* Required work: Which lines have the string "dropdown"? Copy all of them from the entries below.

* Supplied records:

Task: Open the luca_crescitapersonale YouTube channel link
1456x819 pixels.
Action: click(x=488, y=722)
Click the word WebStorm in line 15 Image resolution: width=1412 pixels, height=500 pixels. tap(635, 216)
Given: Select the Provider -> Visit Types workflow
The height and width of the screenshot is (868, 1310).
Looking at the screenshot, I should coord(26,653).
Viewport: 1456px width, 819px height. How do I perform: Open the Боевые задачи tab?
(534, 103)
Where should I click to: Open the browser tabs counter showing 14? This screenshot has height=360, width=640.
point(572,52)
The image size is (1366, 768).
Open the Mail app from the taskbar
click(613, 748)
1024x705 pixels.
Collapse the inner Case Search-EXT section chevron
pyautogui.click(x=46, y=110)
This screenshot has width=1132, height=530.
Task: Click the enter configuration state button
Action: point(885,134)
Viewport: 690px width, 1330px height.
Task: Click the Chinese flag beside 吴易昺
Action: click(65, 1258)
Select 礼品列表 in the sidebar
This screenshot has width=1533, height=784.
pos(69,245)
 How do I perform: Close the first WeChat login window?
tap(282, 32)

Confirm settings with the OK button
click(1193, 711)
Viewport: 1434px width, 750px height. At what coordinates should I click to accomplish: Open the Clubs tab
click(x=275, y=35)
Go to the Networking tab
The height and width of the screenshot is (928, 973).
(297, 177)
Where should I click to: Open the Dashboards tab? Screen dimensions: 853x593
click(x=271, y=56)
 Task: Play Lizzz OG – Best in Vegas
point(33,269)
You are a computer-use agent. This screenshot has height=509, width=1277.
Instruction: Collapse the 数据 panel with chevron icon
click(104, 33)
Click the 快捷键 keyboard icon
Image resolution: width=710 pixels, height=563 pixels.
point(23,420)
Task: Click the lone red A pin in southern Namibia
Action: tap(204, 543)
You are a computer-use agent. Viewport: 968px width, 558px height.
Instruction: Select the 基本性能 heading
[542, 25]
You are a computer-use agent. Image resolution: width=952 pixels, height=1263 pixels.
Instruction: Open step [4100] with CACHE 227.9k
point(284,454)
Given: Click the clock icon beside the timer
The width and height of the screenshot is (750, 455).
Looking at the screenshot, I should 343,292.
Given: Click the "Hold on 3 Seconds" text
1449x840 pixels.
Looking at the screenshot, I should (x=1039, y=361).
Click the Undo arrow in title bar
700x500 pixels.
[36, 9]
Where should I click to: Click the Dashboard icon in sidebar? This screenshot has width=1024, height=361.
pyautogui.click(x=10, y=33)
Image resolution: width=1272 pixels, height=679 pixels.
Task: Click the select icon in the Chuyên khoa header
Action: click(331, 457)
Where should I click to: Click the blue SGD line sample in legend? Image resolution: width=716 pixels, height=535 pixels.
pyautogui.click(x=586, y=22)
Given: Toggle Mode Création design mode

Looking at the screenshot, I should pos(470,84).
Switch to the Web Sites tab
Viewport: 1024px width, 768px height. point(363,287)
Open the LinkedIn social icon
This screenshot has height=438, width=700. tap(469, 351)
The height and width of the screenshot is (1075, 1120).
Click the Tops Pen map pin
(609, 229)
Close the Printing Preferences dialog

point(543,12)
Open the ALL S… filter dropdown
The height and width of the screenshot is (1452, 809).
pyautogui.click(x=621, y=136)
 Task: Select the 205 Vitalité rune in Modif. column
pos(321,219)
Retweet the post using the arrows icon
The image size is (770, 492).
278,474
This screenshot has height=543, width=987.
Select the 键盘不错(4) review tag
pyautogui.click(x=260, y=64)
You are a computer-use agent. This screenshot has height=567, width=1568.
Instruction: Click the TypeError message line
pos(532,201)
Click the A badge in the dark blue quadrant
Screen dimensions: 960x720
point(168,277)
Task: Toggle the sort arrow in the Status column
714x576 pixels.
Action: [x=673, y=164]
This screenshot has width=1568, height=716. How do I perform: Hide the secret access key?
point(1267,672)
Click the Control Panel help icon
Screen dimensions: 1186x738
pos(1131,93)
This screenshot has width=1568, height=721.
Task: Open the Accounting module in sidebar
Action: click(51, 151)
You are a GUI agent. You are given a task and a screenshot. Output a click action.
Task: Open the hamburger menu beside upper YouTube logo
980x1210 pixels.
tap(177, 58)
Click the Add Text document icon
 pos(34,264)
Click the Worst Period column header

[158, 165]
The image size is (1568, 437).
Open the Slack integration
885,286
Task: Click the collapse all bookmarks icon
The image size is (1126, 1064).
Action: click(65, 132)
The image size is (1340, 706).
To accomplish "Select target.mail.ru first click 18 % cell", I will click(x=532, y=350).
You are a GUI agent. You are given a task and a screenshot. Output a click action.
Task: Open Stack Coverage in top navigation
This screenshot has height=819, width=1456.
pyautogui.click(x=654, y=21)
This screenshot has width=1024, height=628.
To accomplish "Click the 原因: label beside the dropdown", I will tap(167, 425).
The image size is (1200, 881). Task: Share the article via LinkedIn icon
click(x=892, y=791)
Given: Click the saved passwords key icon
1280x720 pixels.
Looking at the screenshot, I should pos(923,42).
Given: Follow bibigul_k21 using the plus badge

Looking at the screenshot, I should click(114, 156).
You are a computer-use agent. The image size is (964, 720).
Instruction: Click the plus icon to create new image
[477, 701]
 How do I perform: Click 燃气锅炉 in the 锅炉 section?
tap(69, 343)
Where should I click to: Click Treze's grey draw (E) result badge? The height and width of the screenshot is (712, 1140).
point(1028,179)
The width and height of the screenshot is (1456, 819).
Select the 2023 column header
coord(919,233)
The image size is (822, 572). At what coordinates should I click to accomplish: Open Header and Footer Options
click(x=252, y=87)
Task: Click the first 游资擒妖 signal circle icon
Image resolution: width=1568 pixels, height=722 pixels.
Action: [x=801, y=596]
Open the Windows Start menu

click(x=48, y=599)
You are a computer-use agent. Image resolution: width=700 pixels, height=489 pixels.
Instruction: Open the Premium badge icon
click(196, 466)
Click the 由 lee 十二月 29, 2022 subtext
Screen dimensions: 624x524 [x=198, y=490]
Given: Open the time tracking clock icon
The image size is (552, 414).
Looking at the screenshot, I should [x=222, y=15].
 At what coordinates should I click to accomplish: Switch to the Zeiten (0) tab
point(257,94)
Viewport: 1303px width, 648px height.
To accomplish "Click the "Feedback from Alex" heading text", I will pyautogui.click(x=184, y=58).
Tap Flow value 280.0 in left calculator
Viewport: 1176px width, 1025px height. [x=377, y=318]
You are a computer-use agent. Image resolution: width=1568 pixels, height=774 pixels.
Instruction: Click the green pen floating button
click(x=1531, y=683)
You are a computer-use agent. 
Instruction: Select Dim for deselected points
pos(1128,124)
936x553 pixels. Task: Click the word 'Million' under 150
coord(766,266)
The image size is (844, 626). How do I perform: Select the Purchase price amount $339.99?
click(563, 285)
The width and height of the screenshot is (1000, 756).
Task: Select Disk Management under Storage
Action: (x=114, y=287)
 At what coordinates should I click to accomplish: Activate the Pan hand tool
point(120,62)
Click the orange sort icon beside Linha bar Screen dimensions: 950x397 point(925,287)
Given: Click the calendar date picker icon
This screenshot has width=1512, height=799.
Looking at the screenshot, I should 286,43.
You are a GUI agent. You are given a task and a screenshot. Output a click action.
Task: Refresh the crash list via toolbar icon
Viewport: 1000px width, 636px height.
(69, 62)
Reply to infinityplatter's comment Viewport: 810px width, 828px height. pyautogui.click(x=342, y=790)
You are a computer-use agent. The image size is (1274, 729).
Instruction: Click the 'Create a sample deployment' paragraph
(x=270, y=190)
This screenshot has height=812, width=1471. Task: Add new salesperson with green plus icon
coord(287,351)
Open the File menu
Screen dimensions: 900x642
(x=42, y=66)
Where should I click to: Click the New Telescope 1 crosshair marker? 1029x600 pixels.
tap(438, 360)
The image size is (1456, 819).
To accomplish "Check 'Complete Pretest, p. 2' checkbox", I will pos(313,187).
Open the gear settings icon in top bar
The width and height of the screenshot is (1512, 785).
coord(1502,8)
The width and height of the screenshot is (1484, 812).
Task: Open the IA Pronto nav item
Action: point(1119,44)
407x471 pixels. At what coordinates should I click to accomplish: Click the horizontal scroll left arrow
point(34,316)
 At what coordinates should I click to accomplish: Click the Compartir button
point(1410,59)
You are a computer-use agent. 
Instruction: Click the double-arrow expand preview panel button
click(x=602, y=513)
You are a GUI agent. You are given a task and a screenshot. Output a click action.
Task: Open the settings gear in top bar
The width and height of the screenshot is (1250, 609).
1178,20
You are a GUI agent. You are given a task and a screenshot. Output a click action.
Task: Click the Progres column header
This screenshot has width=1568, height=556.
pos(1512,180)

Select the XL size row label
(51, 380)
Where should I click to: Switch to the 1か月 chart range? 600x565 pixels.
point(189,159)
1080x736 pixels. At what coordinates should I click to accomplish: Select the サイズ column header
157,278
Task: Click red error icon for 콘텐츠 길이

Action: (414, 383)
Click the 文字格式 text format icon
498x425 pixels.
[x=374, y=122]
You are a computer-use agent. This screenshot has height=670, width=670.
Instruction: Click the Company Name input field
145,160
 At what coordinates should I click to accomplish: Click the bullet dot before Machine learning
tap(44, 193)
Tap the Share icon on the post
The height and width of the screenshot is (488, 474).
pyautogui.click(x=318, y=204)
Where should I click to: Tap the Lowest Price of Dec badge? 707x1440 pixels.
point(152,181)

* Response to this task:
Open the ALL S… filter dropdown
To accomplish "Click the 原因: label beside the dropdown", I will tap(167, 425).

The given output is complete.